The study evaluates the gains of avoiding data-dependent specification search on an estimation sample in an application to discrete choice models. We incorporate data splitting, the process by which the total available sample is randomly split in two or more sub-samples with the first (specification) sub-sample used for specification search, and the second (estimation) sub-sample used for obtaining clean estimates using the model chosen on the specification sub-sample according to a set criterion. We estimate 14 binary Logit models of the adoption of conservation tillage corresponding to the major sub-watersheds of the Upper Mississippi River Basin.
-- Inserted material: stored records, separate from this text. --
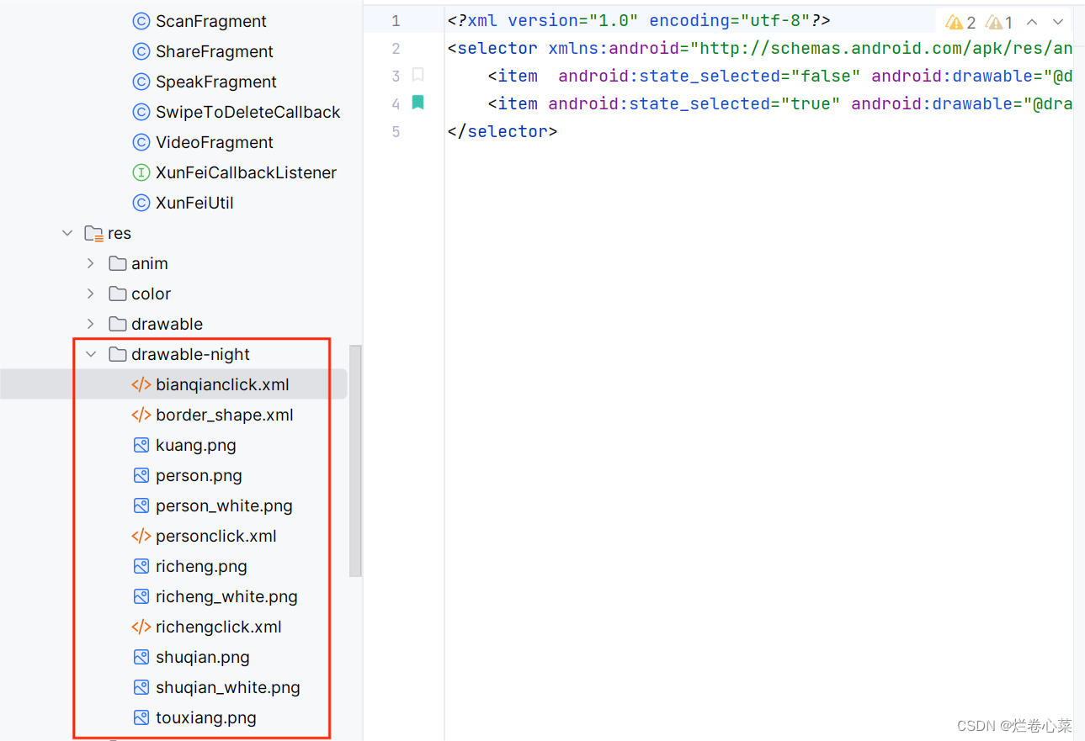Collapse the res folder
Screen dimensions: 1085x741
pyautogui.click(x=66, y=233)
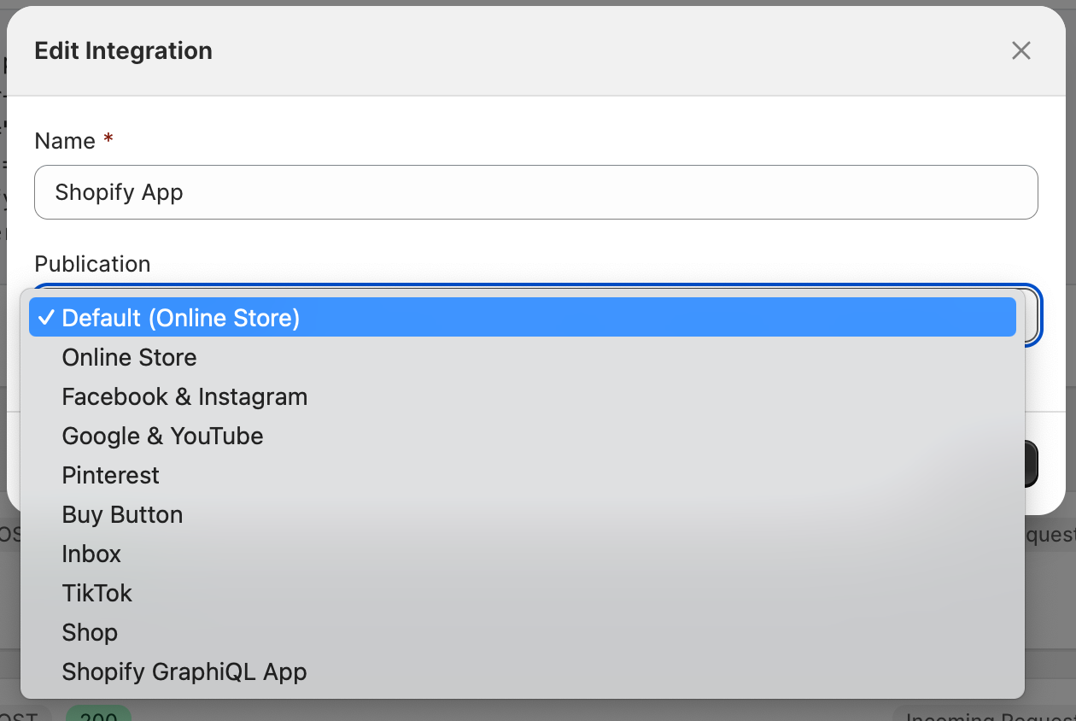Select the Buy Button option
The image size is (1076, 721).
[122, 514]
For each of the sub-watershed models, we use the specification sub-sample to choose the explanatory variables that lead to the highest number of correct predictions provided that estimated coefficients are in conformity with economic theory. To evaluate the gains of avoiding specification search on the estimation sub-sample, we follow Gong (1986)[8] and calculate the expected excess error, which is a measure of excess optimism concerning model fit on the specification sample. We find that the excess optimism varies with the sub-watersheds and has a tendency to be larger for the sub-watersheds with smaller samples.

Suggested Citation

  • Sengupta, Sanchita & Kurkalova, Lyubov A. & Kling, Catherine L., 2006. "Avoiding biases from data-dependent specification search: an application to a tillage choice model," 2006 Annual meeting, July 23-26, Long Beach, CA 21399, American Agricultural Economics Association (New Name 2008: Agricultural and Applied Economics Association).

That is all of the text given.